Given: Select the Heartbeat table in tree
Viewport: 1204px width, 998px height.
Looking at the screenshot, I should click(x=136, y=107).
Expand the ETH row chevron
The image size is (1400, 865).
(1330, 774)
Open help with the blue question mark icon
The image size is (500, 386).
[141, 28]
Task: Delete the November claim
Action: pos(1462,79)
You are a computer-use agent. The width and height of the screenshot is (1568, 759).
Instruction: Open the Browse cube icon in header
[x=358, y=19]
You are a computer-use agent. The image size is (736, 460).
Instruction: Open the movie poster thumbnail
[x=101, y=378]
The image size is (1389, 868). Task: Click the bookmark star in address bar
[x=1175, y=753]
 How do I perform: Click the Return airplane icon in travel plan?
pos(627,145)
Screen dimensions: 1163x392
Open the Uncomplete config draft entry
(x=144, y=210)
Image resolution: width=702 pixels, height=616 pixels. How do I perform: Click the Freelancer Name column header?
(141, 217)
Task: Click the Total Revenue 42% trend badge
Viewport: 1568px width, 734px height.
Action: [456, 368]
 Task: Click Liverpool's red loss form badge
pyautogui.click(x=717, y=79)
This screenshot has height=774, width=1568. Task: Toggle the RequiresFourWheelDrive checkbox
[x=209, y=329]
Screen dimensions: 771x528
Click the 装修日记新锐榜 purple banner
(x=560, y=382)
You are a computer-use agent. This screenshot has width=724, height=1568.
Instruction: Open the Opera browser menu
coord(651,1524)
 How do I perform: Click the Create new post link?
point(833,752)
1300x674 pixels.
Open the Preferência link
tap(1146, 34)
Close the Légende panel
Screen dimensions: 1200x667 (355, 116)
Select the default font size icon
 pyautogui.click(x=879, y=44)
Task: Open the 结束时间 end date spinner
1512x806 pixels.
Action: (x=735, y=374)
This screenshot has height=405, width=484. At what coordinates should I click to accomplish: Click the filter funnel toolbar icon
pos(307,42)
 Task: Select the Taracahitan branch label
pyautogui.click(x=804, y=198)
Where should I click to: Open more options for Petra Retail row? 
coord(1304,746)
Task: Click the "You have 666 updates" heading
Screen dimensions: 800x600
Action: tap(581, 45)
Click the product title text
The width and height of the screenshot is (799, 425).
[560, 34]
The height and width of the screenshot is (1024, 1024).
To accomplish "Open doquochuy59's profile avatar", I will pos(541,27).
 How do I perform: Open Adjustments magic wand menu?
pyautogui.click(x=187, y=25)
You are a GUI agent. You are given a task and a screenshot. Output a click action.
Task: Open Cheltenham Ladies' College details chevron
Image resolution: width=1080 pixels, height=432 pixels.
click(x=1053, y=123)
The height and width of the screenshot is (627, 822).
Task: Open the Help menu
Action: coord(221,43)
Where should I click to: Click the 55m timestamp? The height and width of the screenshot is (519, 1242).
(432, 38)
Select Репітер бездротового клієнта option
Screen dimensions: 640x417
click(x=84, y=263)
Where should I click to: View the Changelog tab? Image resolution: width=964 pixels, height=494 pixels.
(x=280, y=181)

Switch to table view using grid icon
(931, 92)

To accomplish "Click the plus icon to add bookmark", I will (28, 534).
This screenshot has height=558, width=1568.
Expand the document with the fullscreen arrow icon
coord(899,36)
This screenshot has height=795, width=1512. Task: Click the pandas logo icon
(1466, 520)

Directions
Say how many lines above contain the string "computer", writing only the number.

Written solution
3